LAST time I spoke to James McAvoy he was relishing ‘mad’ roles in films such as Split and Victor Frankenstein. Now he’s equally cheerful to be playing the good guy in It: Chapter Two. Wearing a cream, summery jumper and ordering a hotel tea on the afternoon of the movie’s premiere, he settles down and talks thoughtfully about the role, leaning forward when the conversation gets deeper.
‘We’re all victims of trauma,’ he says of his character Bill, who is now grown up and facing evil clown Pennywise with the help of his old mates, who reunite after 27 years. ‘There’s also this weird thing where they can’t remember anything and they’re having to going through the process of rediscovering what happened. Despite this being fantastical, I think there are things we don’t remember. There are things at 40 that I’m discovering about what happened to me in my life. How the f*** could I forget that?’
McAvoy’s childhood in Glasgow wasn’t easy. He cut ties with his father after his parents divorced when he was seven (his mother died last year aged 59). He is divorced from his Shameless co-star Anne-Marie Duff, with whom he has a son, and is now linked to Lisa Liberati, who has worked with Split director M Night Shyamalan. While he hasn’t commented on their relationship, McAvoy is swamped in romance: this summer, he went to the weddings of six friends.

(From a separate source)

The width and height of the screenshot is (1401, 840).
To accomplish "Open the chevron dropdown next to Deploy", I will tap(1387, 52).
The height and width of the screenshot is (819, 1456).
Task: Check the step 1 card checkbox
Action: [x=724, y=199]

‘I can’t wait to get back to work so that my life can be focused on one thing again,’ he says. ‘You can suddenly go to every wedding you’re invited to and you think, “Great!” Then you think, “I’ve been to six weddings in six weeks and they were all two-day affairs”. I was like, “This f***ing summer is gone!”’
Unlike Bill, McAvoy has stayed close to certain school friends but not everyone has accepted the changes in his life.
‘If circumstances change — your life, career, whatever it is — there has to be an acceptance instead of judgment,’ he says. ‘The people I’ve remained very close friends with are very accepting. You can’t come back having changed and then get judged for it. Then you just go, “Oh, f*** you, see you later”.’
The actor was pleased to be reunited with frequent co-star Jessica Chastain — ‘we have a hell of a good laugh together’ — and is full of praise for Bill Skarsgård, who plays the clown.
‘Sometimes people think it’s the make-up, funny voice and CGI. It’s not,’ says McAvoy. ‘What he does inside that outfit and inside that make-up is so intense. For the brief amount of time we spent with him, it blew us all away.’
McAvoy got to hang out with Stephen King on set, though attempts to quiz him about Bill — now a famous writer — failed.
‘I asked him loads about his writing,’ he says. ‘He was — and from what I hear this is typical for him — really evasive but in a nice way. He answered most things with, “Well, I was either high as f*** or drunk as f*** when I wrote all that, so I don’t really know”.’ (King has been sober for decades). McAvoy did find plenty about Bill to relate to, though.
‘One thing he had to contend with was that at university, even though he was the most successful writer and the only one who could make people turn a page, they thought he was a hack because he didn’t want to write about politics or life-changing things,’ he says. ‘He believed in the power of telling a good story and I believe in that power.’
The actor’s next story will be told on the West End stage in Cyrano De Bergerac.
‘For the past four years I’ve pretty much worked abroad so I’m excited about the play and maybe doing more film and TV here,’ he says. When McAvoy says he’s excited, he’s very convincing — so is he an excitable person or a good actor? I’d say both.